▶ _Exercise brief_
Return the records below exactly, leaving nothing out.

***** Records for processing

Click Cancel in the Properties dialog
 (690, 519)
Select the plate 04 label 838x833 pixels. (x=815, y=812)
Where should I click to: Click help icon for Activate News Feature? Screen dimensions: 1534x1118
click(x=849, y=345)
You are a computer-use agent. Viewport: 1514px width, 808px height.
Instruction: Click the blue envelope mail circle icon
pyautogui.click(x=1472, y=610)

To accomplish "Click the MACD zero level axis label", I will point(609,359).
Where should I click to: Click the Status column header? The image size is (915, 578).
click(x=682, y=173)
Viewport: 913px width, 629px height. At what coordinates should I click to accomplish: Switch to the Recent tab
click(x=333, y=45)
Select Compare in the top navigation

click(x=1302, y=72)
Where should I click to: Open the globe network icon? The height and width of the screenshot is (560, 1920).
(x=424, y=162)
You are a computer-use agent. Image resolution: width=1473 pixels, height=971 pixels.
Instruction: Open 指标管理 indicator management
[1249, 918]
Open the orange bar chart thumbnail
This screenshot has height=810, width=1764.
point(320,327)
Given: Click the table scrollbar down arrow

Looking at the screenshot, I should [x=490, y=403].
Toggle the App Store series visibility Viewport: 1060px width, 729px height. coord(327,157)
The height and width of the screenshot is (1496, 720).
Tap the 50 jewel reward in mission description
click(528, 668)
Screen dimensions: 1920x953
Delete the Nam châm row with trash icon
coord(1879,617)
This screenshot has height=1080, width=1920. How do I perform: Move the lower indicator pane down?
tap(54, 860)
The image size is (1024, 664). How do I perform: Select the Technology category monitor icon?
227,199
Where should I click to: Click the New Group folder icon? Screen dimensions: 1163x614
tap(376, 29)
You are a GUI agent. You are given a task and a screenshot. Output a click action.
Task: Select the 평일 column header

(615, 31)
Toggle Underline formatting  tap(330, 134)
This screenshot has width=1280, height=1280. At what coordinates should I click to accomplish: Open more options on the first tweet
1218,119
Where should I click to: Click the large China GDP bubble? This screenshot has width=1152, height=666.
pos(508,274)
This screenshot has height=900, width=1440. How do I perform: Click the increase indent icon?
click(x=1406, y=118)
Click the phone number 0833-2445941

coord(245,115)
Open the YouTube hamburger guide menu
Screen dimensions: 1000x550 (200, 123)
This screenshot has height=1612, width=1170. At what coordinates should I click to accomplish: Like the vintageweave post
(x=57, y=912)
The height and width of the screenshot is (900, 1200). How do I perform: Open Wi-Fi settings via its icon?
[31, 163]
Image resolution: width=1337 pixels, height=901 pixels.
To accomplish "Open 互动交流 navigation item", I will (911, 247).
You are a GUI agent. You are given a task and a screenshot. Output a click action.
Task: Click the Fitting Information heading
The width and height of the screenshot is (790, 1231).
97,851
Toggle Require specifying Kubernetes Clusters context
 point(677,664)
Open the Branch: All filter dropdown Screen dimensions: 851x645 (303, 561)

**********

▶ _Solution to the exercise_
Click Cancel in the Properties dialog
 (690, 519)
Select the plate 04 label 838x833 pixels. (x=815, y=812)
Where should I click to: Click help icon for Activate News Feature? Screen dimensions: 1534x1118
click(x=849, y=345)
You are a computer-use agent. Viewport: 1514px width, 808px height.
Instruction: Click the blue envelope mail circle icon
pyautogui.click(x=1472, y=610)

To accomplish "Click the MACD zero level axis label", I will point(609,359).
Where should I click to: Click the Status column header? The image size is (915, 578).
click(x=682, y=173)
Viewport: 913px width, 629px height. At what coordinates should I click to accomplish: Switch to the Recent tab
click(x=333, y=45)
Select Compare in the top navigation

click(x=1302, y=72)
Where should I click to: Open the globe network icon? The height and width of the screenshot is (560, 1920).
(x=424, y=162)
You are a computer-use agent. Image resolution: width=1473 pixels, height=971 pixels.
Instruction: Open 指标管理 indicator management
[1249, 918]
Open the orange bar chart thumbnail
This screenshot has height=810, width=1764.
point(320,327)
Given: Click the table scrollbar down arrow

Looking at the screenshot, I should [x=490, y=403].
Toggle the App Store series visibility Viewport: 1060px width, 729px height. coord(327,157)
The height and width of the screenshot is (1496, 720).
Tap the 50 jewel reward in mission description
click(528, 668)
Screen dimensions: 1920x953
Delete the Nam châm row with trash icon
coord(1879,617)
This screenshot has height=1080, width=1920. How do I perform: Move the lower indicator pane down?
tap(54, 860)
The image size is (1024, 664). How do I perform: Select the Technology category monitor icon?
227,199
Where should I click to: Click the New Group folder icon? Screen dimensions: 1163x614
tap(376, 29)
You are a GUI agent. You are given a task and a screenshot. Output a click action.
Task: Select the 평일 column header

(615, 31)
Toggle Underline formatting  tap(330, 134)
This screenshot has width=1280, height=1280. At what coordinates should I click to accomplish: Open more options on the first tweet
1218,119
Where should I click to: Click the large China GDP bubble? This screenshot has width=1152, height=666.
pos(508,274)
This screenshot has height=900, width=1440. How do I perform: Click the increase indent icon?
click(x=1406, y=118)
Click the phone number 0833-2445941

coord(245,115)
Open the YouTube hamburger guide menu
Screen dimensions: 1000x550 (200, 123)
This screenshot has height=1612, width=1170. At what coordinates should I click to accomplish: Like the vintageweave post
(x=57, y=912)
The height and width of the screenshot is (900, 1200). How do I perform: Open Wi-Fi settings via its icon?
[31, 163]
Image resolution: width=1337 pixels, height=901 pixels.
To accomplish "Open 互动交流 navigation item", I will (911, 247).
You are a GUI agent. You are given a task and a screenshot. Output a click action.
Task: Click the Fitting Information heading
The width and height of the screenshot is (790, 1231).
97,851
Toggle Require specifying Kubernetes Clusters context
 point(677,664)
Open the Branch: All filter dropdown Screen dimensions: 851x645 (303, 561)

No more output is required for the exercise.